▶ _DATA SUPPLIED_:
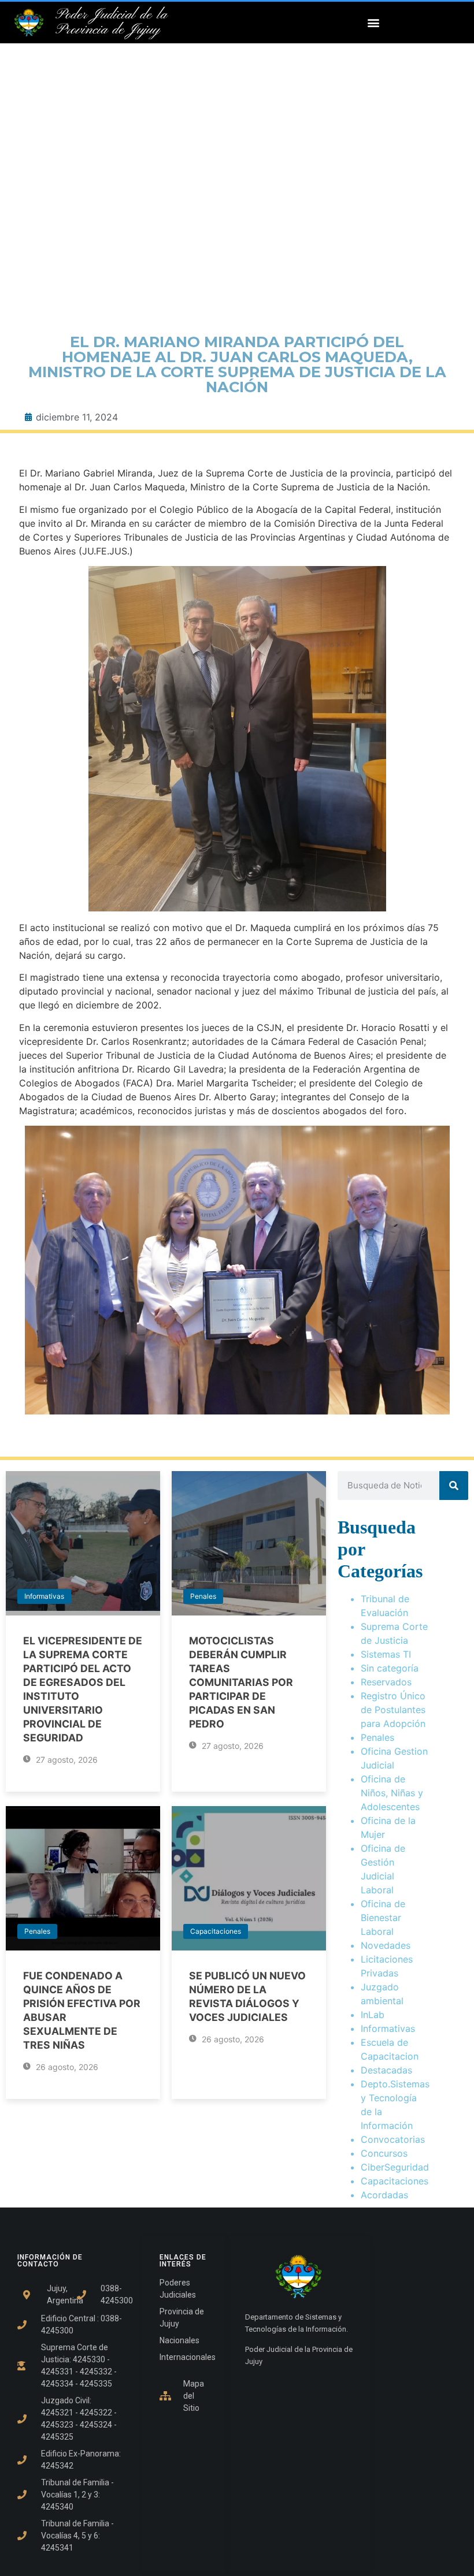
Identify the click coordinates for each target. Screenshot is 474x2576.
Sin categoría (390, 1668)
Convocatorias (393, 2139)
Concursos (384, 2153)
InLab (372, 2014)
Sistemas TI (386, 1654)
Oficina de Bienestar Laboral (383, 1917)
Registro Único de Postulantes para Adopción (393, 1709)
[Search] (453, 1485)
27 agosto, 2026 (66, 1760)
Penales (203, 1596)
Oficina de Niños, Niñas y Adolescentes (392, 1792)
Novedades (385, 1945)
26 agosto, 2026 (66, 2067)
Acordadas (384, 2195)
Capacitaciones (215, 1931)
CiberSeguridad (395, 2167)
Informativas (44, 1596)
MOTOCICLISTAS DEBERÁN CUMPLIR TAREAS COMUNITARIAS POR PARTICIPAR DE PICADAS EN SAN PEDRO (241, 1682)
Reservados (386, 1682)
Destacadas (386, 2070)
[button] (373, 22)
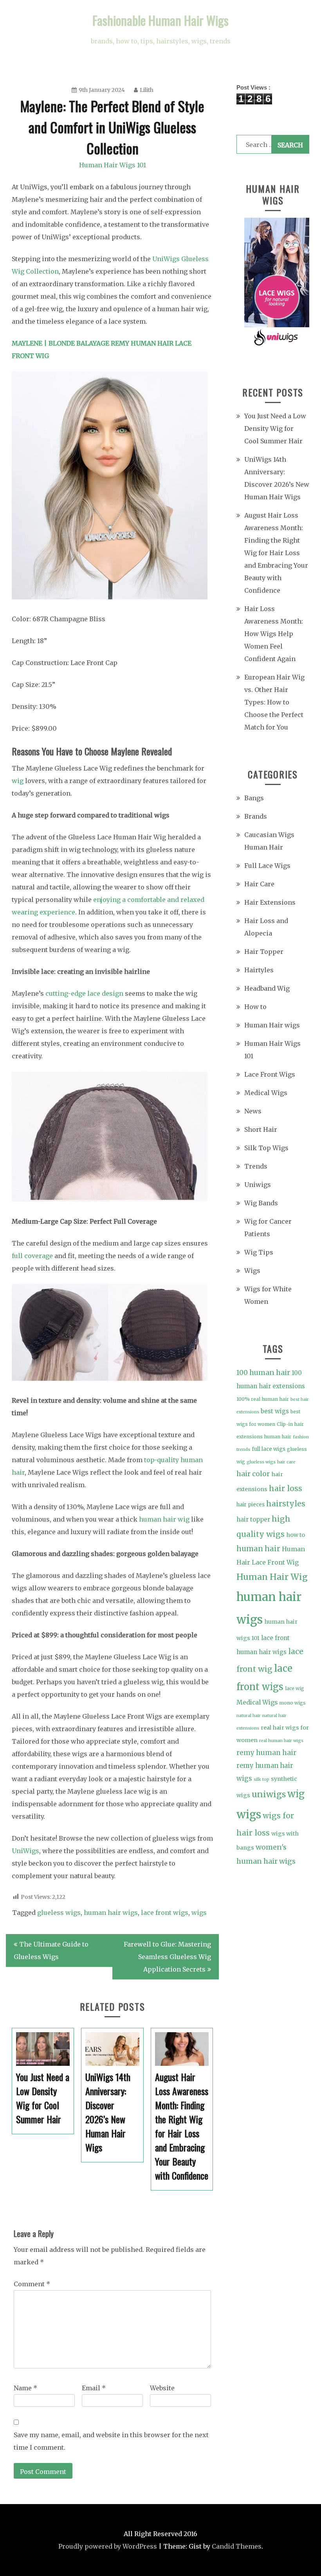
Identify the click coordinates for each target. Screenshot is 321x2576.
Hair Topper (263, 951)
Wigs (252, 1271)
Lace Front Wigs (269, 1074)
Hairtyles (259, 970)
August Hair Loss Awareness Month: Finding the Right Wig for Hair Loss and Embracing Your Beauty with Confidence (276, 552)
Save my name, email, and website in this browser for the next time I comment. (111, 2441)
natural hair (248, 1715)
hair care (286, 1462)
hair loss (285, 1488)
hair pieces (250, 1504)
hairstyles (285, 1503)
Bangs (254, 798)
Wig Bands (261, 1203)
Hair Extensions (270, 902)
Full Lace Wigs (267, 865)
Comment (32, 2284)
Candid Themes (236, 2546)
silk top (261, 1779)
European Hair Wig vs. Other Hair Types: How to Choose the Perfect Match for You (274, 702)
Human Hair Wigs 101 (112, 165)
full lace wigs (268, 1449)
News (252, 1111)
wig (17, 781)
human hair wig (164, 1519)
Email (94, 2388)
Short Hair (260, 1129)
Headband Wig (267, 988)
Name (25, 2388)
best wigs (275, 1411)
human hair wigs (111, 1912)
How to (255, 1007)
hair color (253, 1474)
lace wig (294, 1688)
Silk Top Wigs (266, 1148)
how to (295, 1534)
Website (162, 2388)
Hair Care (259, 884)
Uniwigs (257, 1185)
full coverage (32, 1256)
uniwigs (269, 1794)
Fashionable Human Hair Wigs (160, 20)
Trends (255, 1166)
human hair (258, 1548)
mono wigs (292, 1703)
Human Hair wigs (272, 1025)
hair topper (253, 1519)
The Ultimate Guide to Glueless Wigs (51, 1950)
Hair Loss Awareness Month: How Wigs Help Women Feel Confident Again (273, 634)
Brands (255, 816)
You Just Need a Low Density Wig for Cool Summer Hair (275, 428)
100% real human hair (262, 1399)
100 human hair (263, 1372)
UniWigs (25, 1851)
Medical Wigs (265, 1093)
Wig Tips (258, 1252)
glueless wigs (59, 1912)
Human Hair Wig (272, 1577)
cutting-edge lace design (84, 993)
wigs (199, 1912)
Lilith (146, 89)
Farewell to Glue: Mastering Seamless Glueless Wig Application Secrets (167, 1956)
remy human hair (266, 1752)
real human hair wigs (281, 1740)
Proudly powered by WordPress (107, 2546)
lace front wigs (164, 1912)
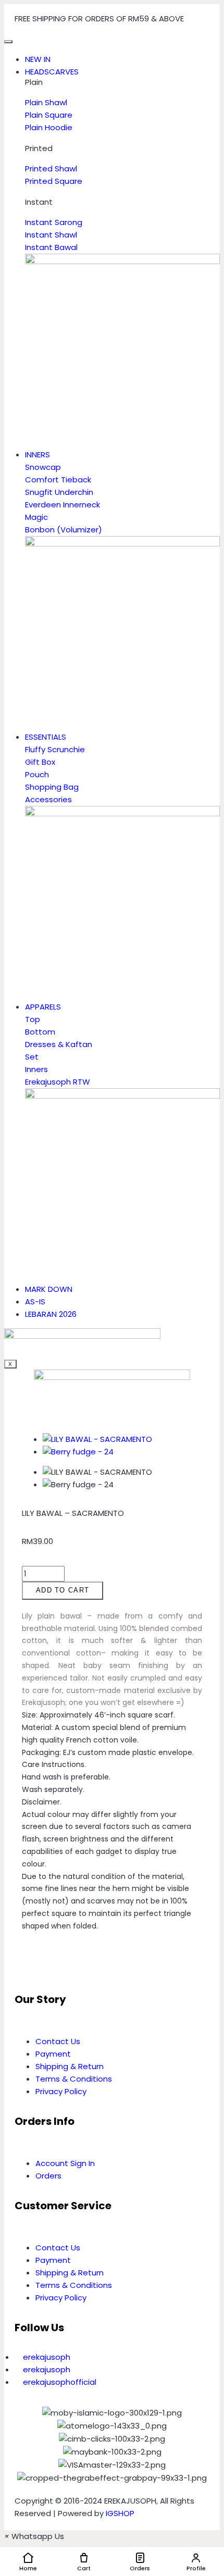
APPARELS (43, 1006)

▶ _WHAT IS EXPECTED_: Word for word, give again the lines from the line holding "hair loss (285, 1488)" through the last line of the material, both included; pictures are not part of the copy.

▶ _SOLUTION FOR THIS PROBLEM_:
hair loss (285, 1488)
hair pieces (250, 1504)
hairstyles (285, 1503)
Bangs (254, 798)
Wig Bands (261, 1203)
Hair Extensions (270, 902)
Full Lace Wigs (267, 865)
Comment (32, 2284)
Candid Themes (236, 2546)
silk top (261, 1779)
European Hair Wig vs. Other Hair Types: How to Choose the Perfect Match for You (274, 702)
Human Hair Wigs 101 (112, 165)
full lace wigs (268, 1449)
News (252, 1111)
wig (17, 781)
human hair wig (164, 1519)
Email (94, 2388)
Short Hair (260, 1129)
Headband Wig (267, 988)
Name (25, 2388)
best wigs (275, 1411)
human hair wigs (111, 1912)
How to (255, 1007)
hair color (253, 1474)
lace wig (294, 1688)
Silk Top Wigs (266, 1148)
how to (295, 1534)
Website (162, 2388)
Hair Care (259, 884)
Uniwigs (257, 1185)
full coverage (32, 1256)
uniwigs (269, 1794)
Fashionable Human Hair Wigs (160, 20)
Trends (255, 1166)
human hair (258, 1548)
mono wigs (292, 1703)
Human Hair wigs (272, 1025)
hair topper (253, 1519)
The Ultimate Guide to Glueless Wigs (51, 1950)
Hair Loss Awareness Month: How Wigs Help Women Feel Confident Again (273, 634)
Brands (255, 816)
You Just Need a Low Density Wig for Cool Summer Hair (275, 428)
100% real human hair (262, 1399)
100 human hair (263, 1372)
UniWigs (25, 1851)
Medical Wigs (265, 1093)
Wig Tips (258, 1252)
glueless wigs (59, 1912)
Human Hair Wig (272, 1577)
cutting-edge lace design (84, 993)
wigs (199, 1912)
Lilith (146, 89)
Farewell to Glue: Mastering Seamless Glueless Wig Application Secrets (167, 1956)
remy human hair (266, 1752)
real human hair wigs (281, 1740)
Proudly powered by WordPress (107, 2546)
lace front wigs (164, 1912)
APPARELS (43, 1006)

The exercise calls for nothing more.